▶ Problem details
Rescale the data starting at the line containing "Viewport: 563px width, 513px" and ending at the end of the data. Reproduce every line in that span, with each click coordinate multiplied by 1.3 and rounded to the nearest whole number (halves rounded up), all other text left unchanged, and the pictures omitted.

▶ Material for the task

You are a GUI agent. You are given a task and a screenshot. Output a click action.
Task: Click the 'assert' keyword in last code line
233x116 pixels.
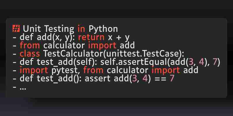pyautogui.click(x=98, y=79)
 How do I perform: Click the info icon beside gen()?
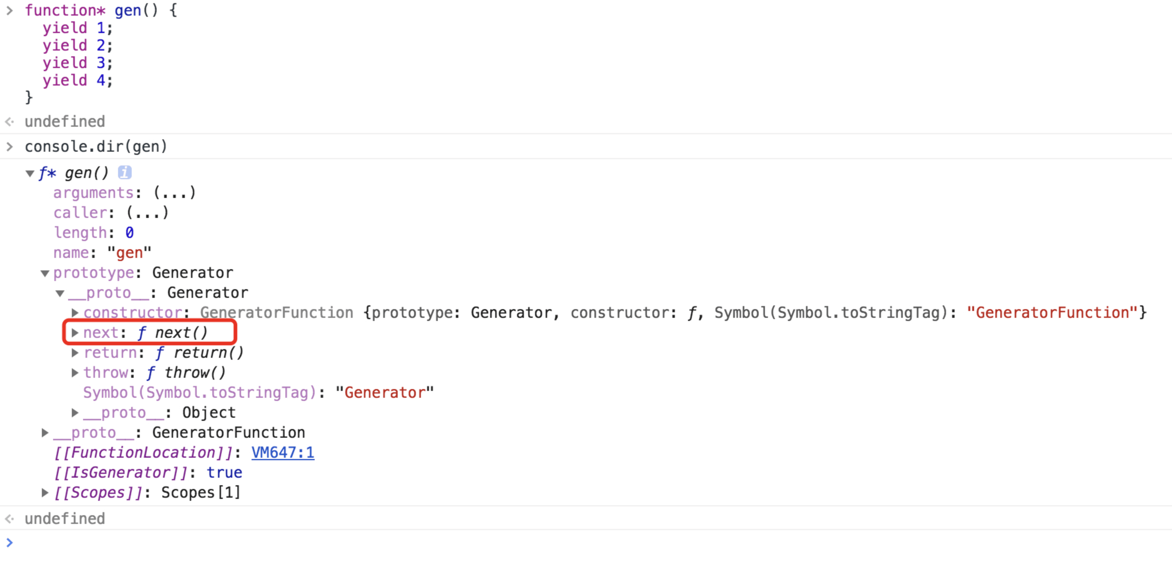[125, 172]
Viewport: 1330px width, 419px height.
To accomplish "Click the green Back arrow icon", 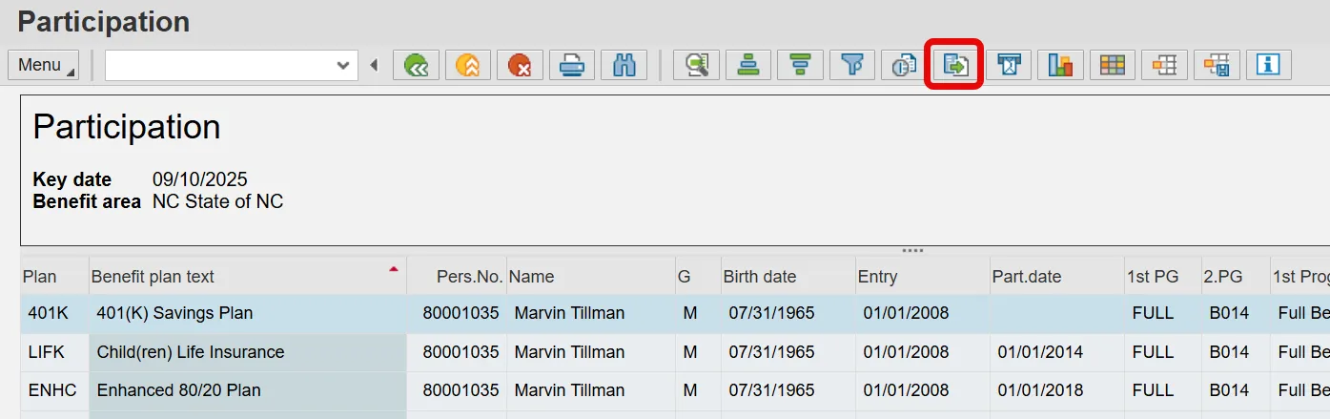I will [x=416, y=65].
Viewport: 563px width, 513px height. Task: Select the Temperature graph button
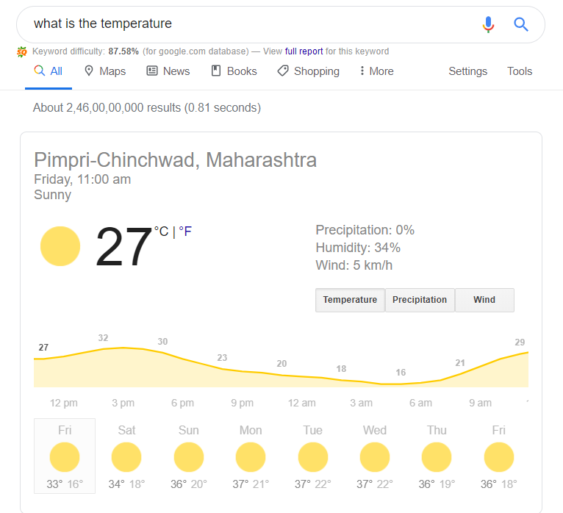pos(350,300)
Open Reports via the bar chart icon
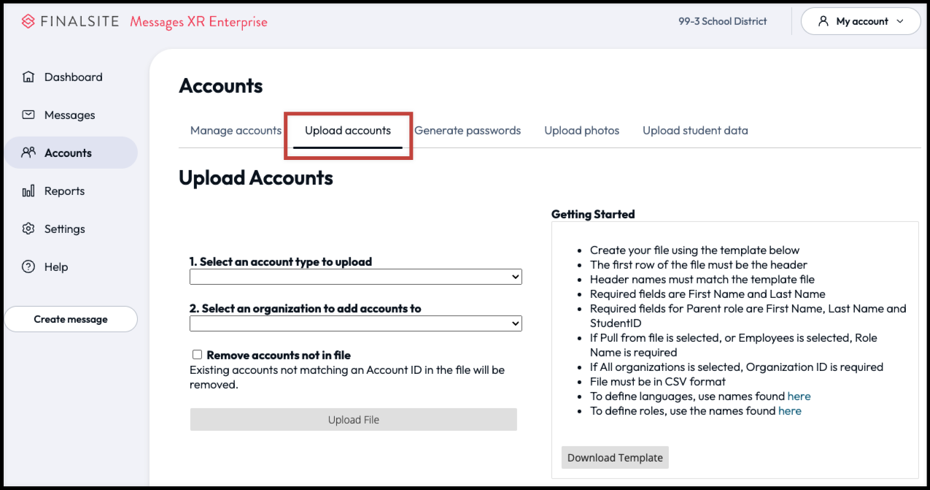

▶ Response to this exercise
Viewport: 563px width, 513px height. Task: Select the Temperature graph button
pos(455,390)
Open Reports via the bar chart icon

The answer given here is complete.